┌─ Provided data

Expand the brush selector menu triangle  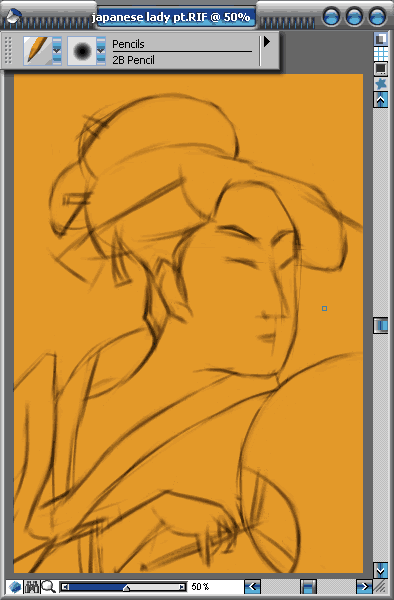tap(267, 41)
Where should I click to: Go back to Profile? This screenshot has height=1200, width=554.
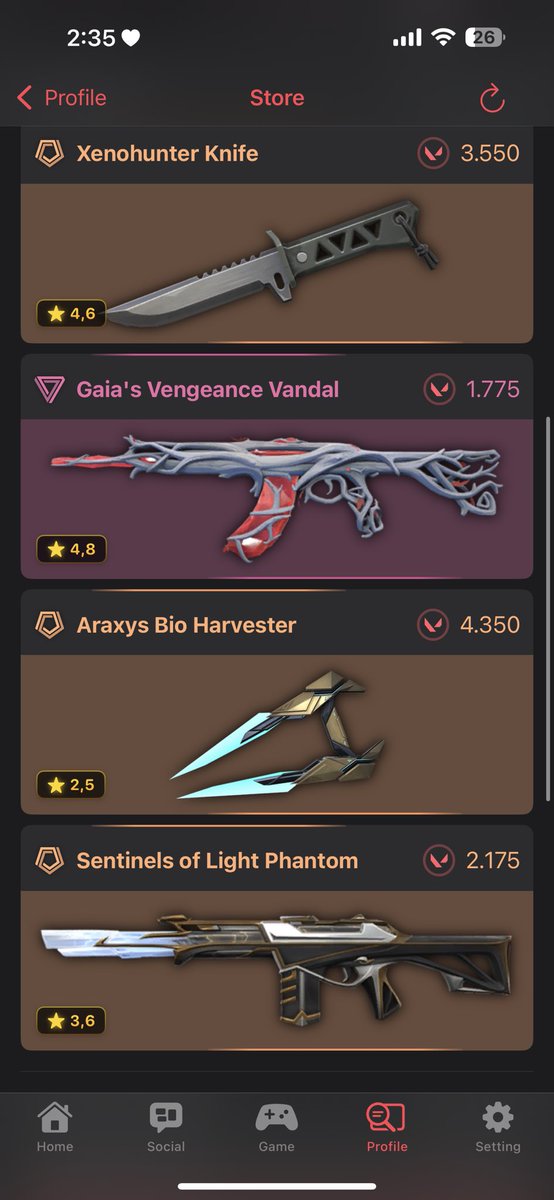pyautogui.click(x=62, y=98)
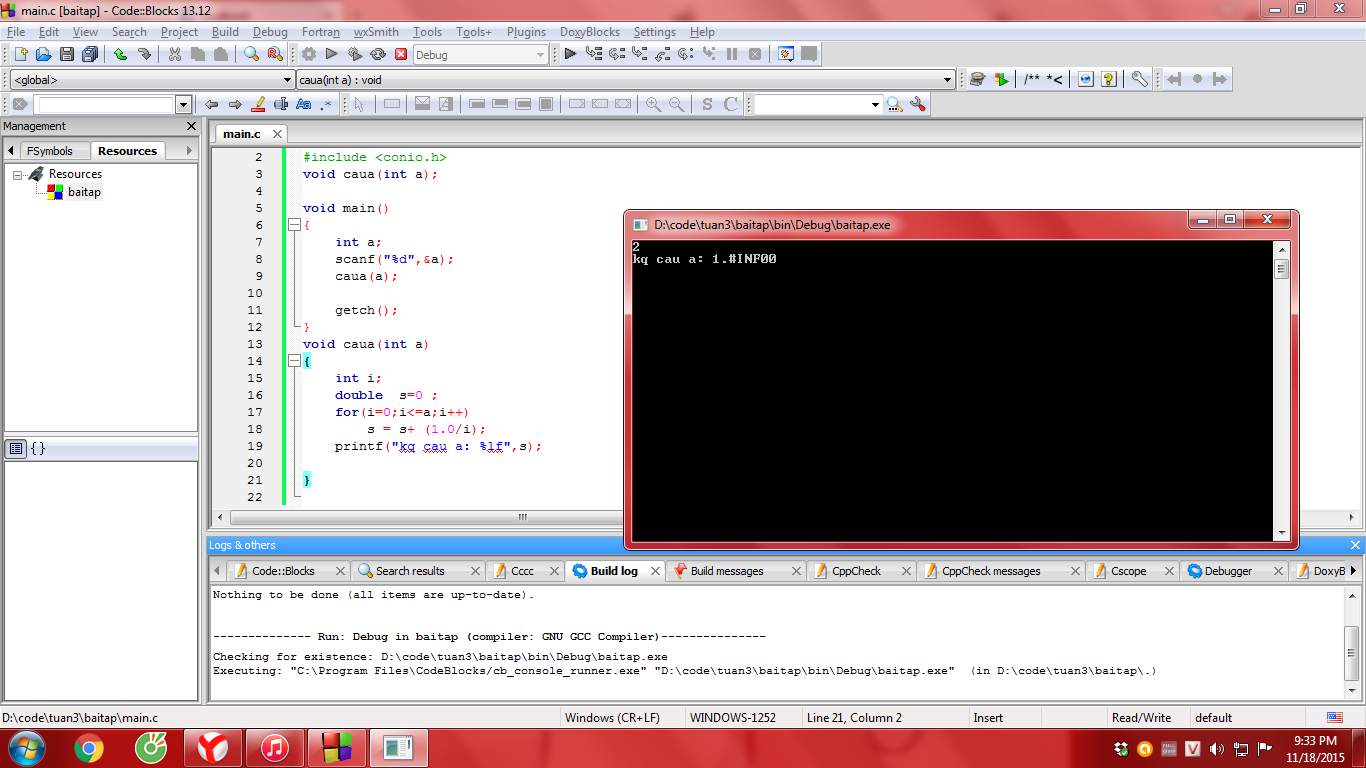Click the Find magnifier icon in toolbar

pyautogui.click(x=251, y=55)
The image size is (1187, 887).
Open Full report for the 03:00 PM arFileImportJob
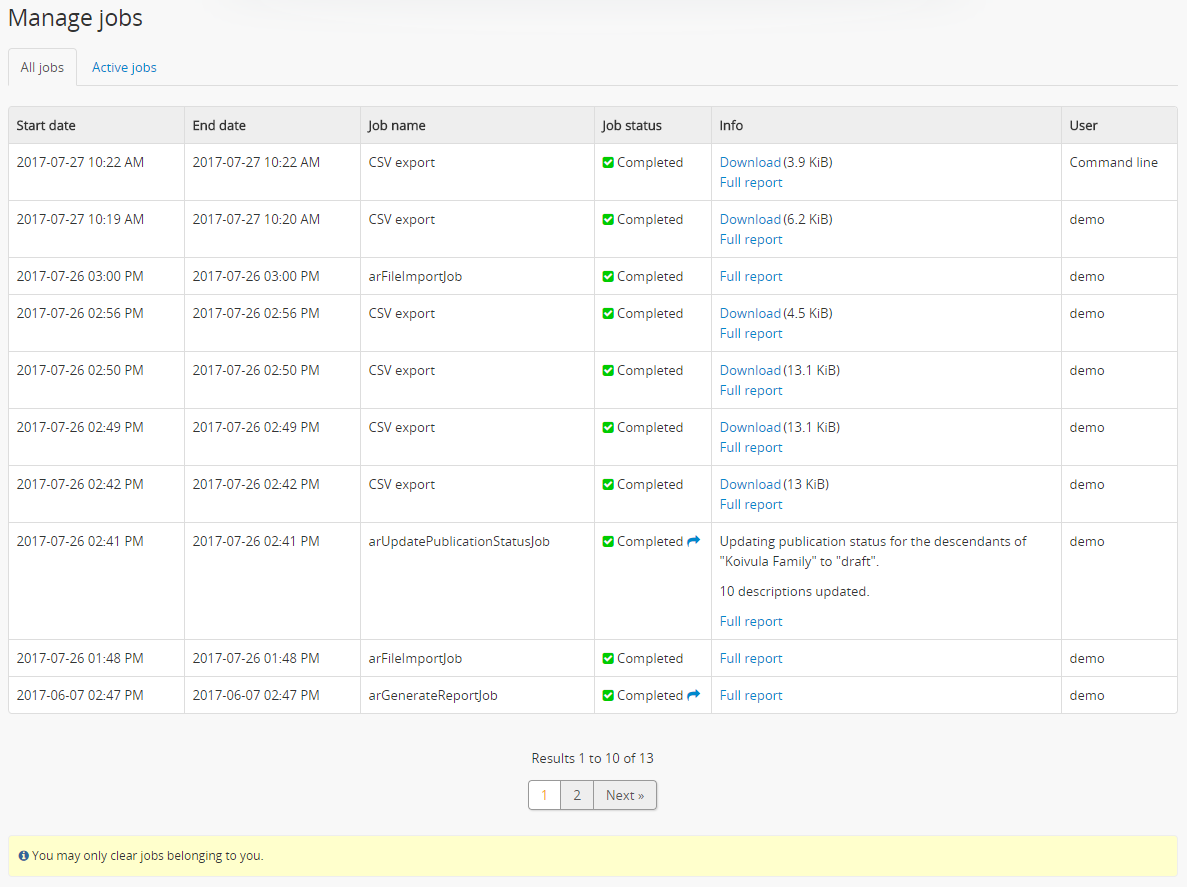click(x=751, y=276)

└─

### Directions for this task
Only one thing is required: an exact printout of the lines from the line containing "Where should I" through the last line of the records, pictures excluded.

### Result of the task
Where should I click to: Go back to Profile? This screenshot has height=1200, width=554.
pyautogui.click(x=62, y=98)
Click the Find magnifier icon in toolbar

pyautogui.click(x=251, y=55)
The image size is (1187, 887).
Open Full report for the 03:00 PM arFileImportJob
click(x=751, y=276)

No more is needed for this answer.